Screen flow tracks the patterns of user interaction with the different screens in an app. It helps to analyze the most engaging pages to the users and those that cause the highest exit rates.
Let us take the example of a shopping app. If the users tend to exit while navigating to the stylizing ideas page, it could mean that it does not interest users. It could also mean that the page could use a design change for better interaction with users.
Retention rate talks about how many users return to using the app after the first download or visit.
Statistics show that users engage more than 77% of the time only in the top three apps of interest. It highlights the value of the app and helps to build strategies to retain or engage users.
4. Marketing and Revenue
Marketing metrics help to understand the potency of different channels and how they contribute to the growth of the business.
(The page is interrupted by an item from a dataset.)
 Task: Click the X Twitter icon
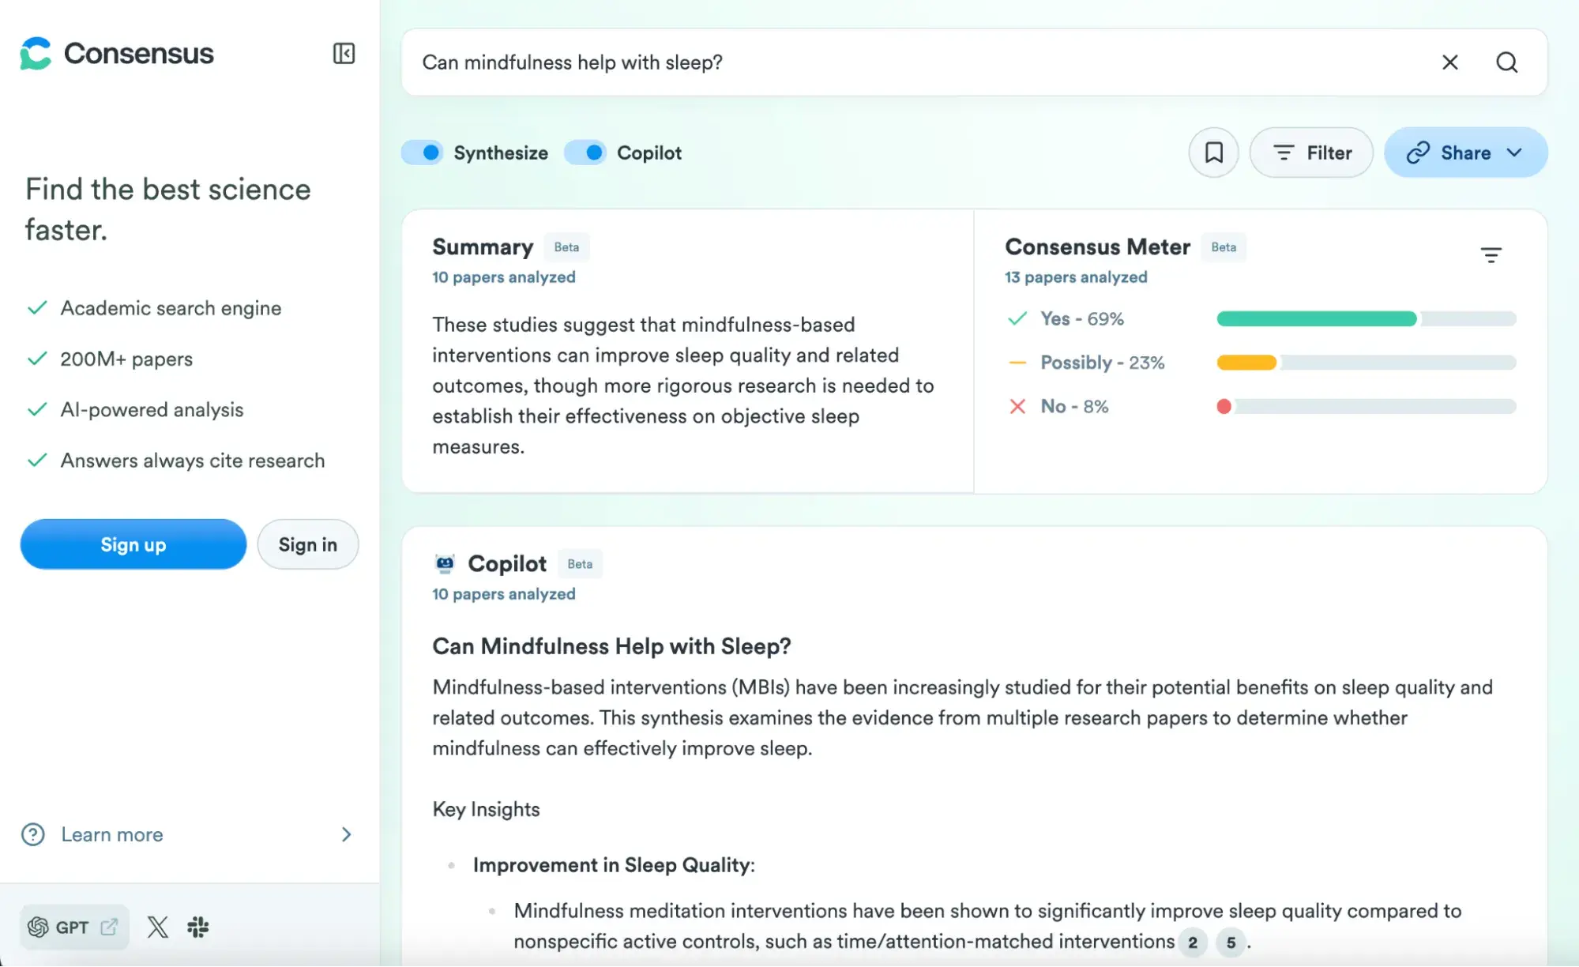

The right strategies in each channel help to captivate the audience.
For example, pillar pages can be beneficial to improve the SEO value of the content. A basic understanding of what is a pillar page and how one can use it to give a broad view of the service provided by the app to attract users can add value to digital marketing efforts.
Basic customer acquisition costs include the many media one might choose to advertise the app. It could be through word of mouth, campaigns, ads in digital platforms, in-app referrals. Understanding the Cost Per Installation helps to segregate the channels that offer the most benefits.
For example, assume the total spending on an advertisement over one month is 100$ for a particular channel. The total number of downloads influenced by the channel over this period is 500. Then the CPI or cost per installation is ((100/500)*100) = 20$. It is a focused metric that helps to understand the effectiveness of each advertising channel to get better value from paid ads.
Customers paying capacity is also critical to know the right places to expect returns. Above mentioned study shows that Apple users show more interest to purchase apps compared to android. This information can aid in crucial business decisions such as business models.
Transaction revenue is a strong metric that indicates the value of transactions over the medium. While it is much relevant to eCommerce apps, other applications can calculate an approximate value.
Lifetime Value is yet another revenue metric that shows the value of monetization possible from a customer for as long as they use the app. It projects the growth and expansion potential of the business.
Of course, there is one other gold standard to reach out for, and that is app rating in the store.
A high rating induces interest and impresses more users to increase the potential for growth.
Each of these metrics contributes to evaluating the business as well as the technical success of the app. This data could help improvise, change, and connect better for the growth of the business.